Before recording the album, singer-guitarist Rob Josephs and multi-instrumentalist Michael Barnhart both lost their day jobs forcing them to face financial insecurity and the uncertainty of what to do next. Throughout the album’s eleven tracks, they confront the false narrative that America is a land of opportunity where success is inevitable for hard workers. That connection between personal hardship and larger changes in the world is the thread which ties The Getting Old Factory together, as the band processes the past and think towards the future.
Make no mistake, this record marks a watershed for the band. After a series of self-produced lo-fi EPs, their debut LP is full of evidence of maturity. They shift away from the bluegrass sounds which characterized earlier efforts in favor of a countrified interpretation of rock and roll. The searing guitar solos and shouted choruses draw more comparison to Old 97s or Son Volt than the hazy psychedelia of contemporaries like Futurebirds. Barnhart and bassist Lee Berg have been playing music together since high school and have known Josephs almost as long. The history between these musicians come through in the tightness of the tracks which they recorded at Glow in the Dark Studios in Atlanta.

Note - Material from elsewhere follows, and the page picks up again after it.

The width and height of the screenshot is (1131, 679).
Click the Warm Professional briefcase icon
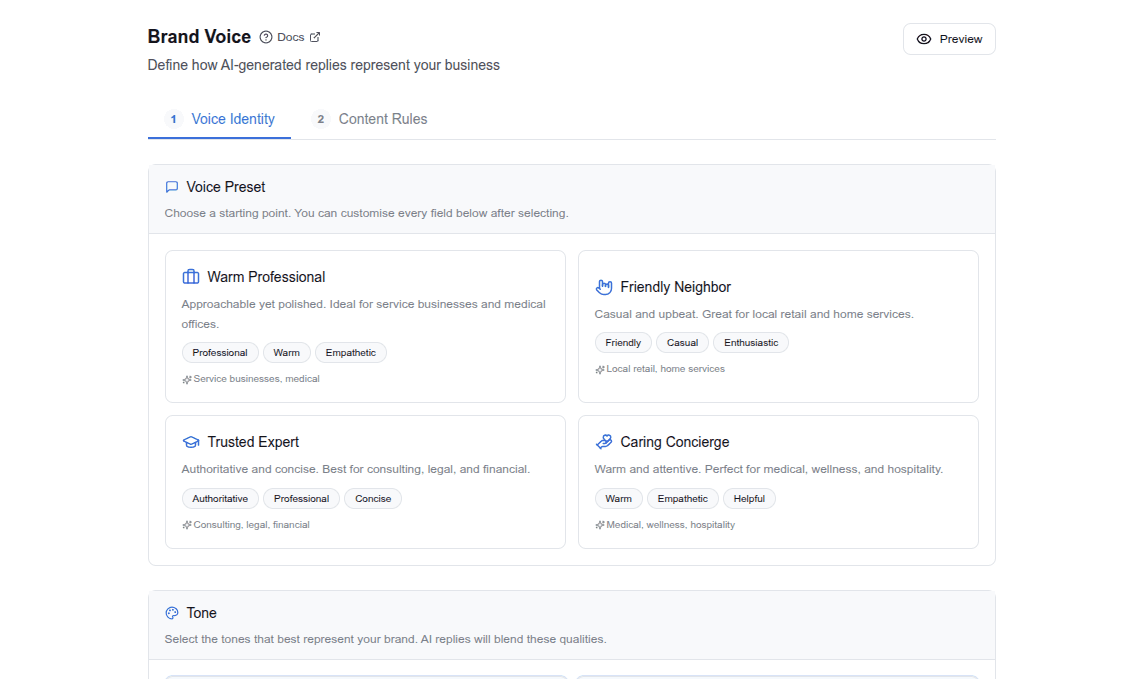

The opening track, “The World Still Looks the Same,” defines the album both musically and lyrically. It begins almost too cheerily, like some sort of car commercial Americana, but the bleak, stubborn lyrics give it a weight which counters the soaring musical layers. Halfway through the song, however, lies the evidence that the Quaildogs have some new tricks up their sleeves. Out of nowhere the sunny pop-country is replaced by dirty, barn-burning rock and roll. After that transition, the group spends the next ten tracks twisting alt-country stereotypes into a musical autumn, complete with all its sunshine, shadows, tenderness and tenacity.
The Getting Old Factory may shimmer on the surface, but one doesn’t have to mine very deep to find the vein of darkness which undercuts nearly every track. The impending destruction described on “Funnel Cloud” is poetic without being flowery, but the ache for release that accompanies this possible destruction makes the track truly stand out. On “Dance Like JFK,” Josephs and company allow themselves to cut loose, but the title itself evidences the danger and darkness hiding in the shadows when the party is at its highest point. The Quaildogs deliver their depression with a surprising amount of positivity, singing about the darkness without succumbing to it.
There is no hidden meaning in The Getting Old Factory. The band refuses to shield themselves or the listener from reality with symbolism. As we listen to the band observe and deconstruct the passage of time in their own lives and the world around them, we are struck by the frightening beauty of honesty, which makes this record worthy of repeat listens, especially as autumn’s chill begins to set in and the leaves fall.